Algo que siempre me pregunté con respecto a los escritores es qué ocurre cuando se comprometen tanto con ese mundo que crearon. ¿Puede haber un punto en el que ya no distingan lo real de lo que es ficticio? ¿O incluso un punto en que hagan de su propia vida una novela? Y  algo así había leído hace dos años cuando me enteré por Santiago Posteguillo, en su libro La Sangre de los Libros, de un hecho que nunca me hubiese imaginado.

A principios de enero de 1926 es encontrado un auto abandonado con ropa y un carnet de conducir a nombre de Agatha Christie. Sí, Agatha Christie, la gran escritora del género policial es calificada como ‘desaparecida’. Nadie sabe dónde está. De lo único que se tiene conocimiento es que la noche anterior, el 3 de enero de 1926, había discutido con su esposo luego de enterarse de su infidelidad y de haberle solicitado el divorcio. Esa misma noche abandona la casa y, según una carta que le había dejado a su secretaria, se marcha a Yorkshire. Qué ocurrió en medio de ese trayecto es un completo misterio.

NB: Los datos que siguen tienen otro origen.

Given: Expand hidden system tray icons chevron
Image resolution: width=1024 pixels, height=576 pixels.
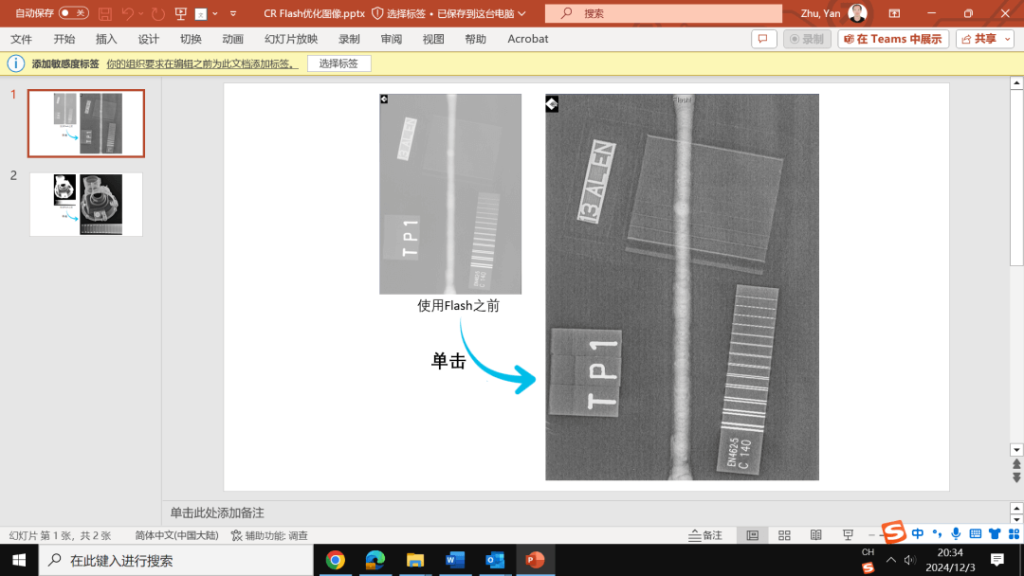Looking at the screenshot, I should pos(891,560).
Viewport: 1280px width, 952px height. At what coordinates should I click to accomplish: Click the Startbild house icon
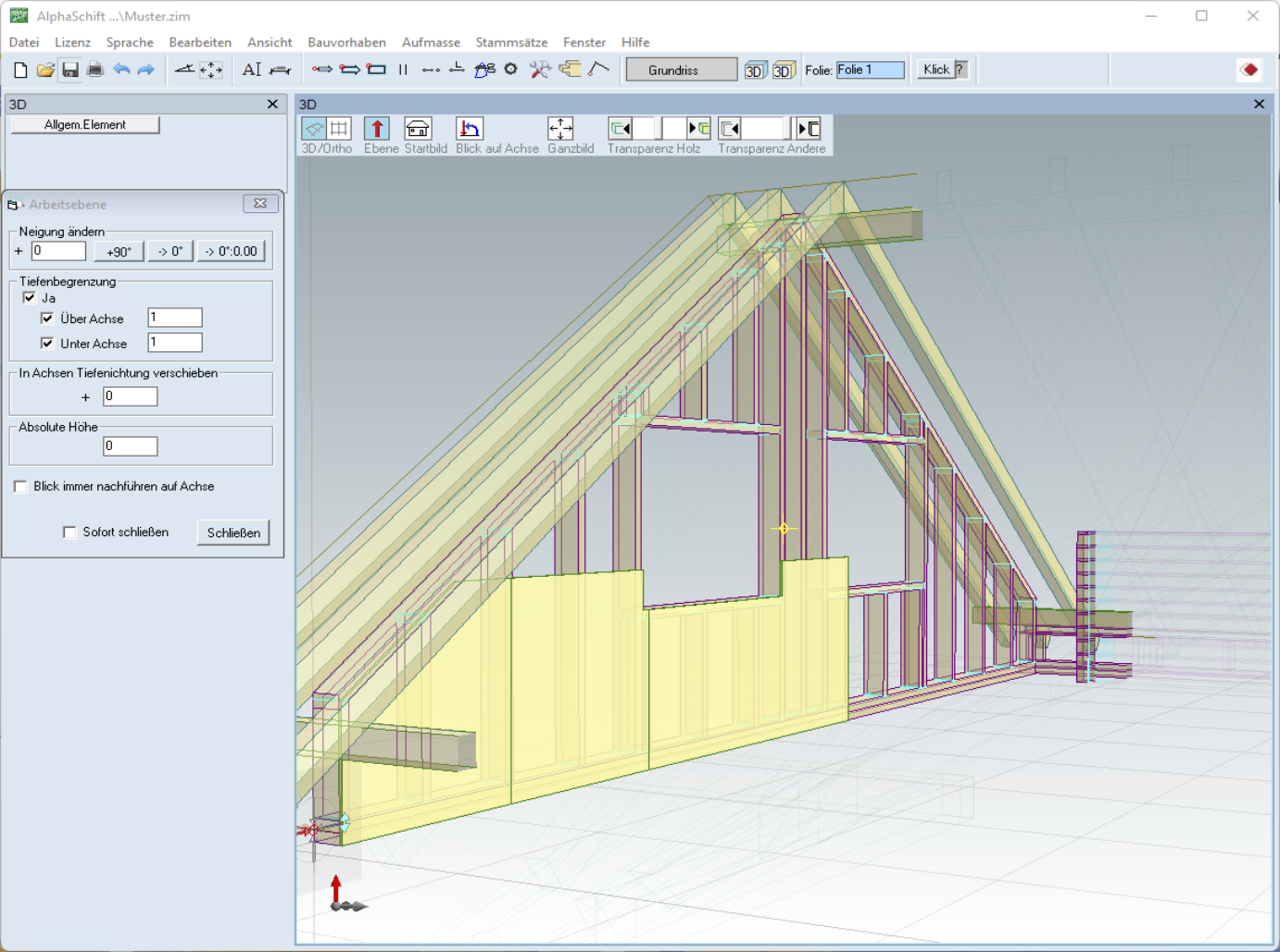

Lo único que se sabe es que aparece un día después su auto abandonado.

Lo que sigue luego de eso es un completo caos, la prensa enloquece y la policía no tiene idea por dónde avanzar. Su marido es el principal sospechoso de haberla matado, mientras que, a su vez, un gran número de agentes policiales, aviones y voluntarios (hasta el propio Arthur Conan Doyle) rastrillan y buscan algún indicio de dónde podría estar la escritora.

La encuentran. Once días después una llamada de un hotel al norte de Yorkshire confirma que tienen de huésped a una persona muy parecida a Agatha Christie. Sí, definitivamente era ella. ¿Lo más loco? Se encontraba registrada con el nombre de ‘Teresa Neele’, el apellido de la amante de su esposo.

Agatha Christie es diagnosticada con una crisis nerviosa y amnesia temporaria tras no lograr reconocer a su marido al primer momento en que lo ve ni poder responder por qué se encontraba ahí. Recibirá un tratamiento y logrará recuperarse y posteriormente, luego de su divorcio, casarse de vuelta.

Sin embargo, ante este hecho hubo muchísima discusión sobre qué fue realmente lo que sucedió. ¿De verdad se trató de una crisis nerviosa? Muchas personas dispararon contra la idea de que lo había planeado todo para que la policía creyera que su marido la había matado. ¿Y el apellido de la amante de su esposo en el registro del hotel? Sería un gran toque al estilo Christie.

Nunca se pudo resolver este gran enigma, pero siempre permanecerá la pregunta de si en realidad su propia mente, creadora de sus historias fascinantes, la terminó convirtiendo en un personaje más de su mundo de misterio.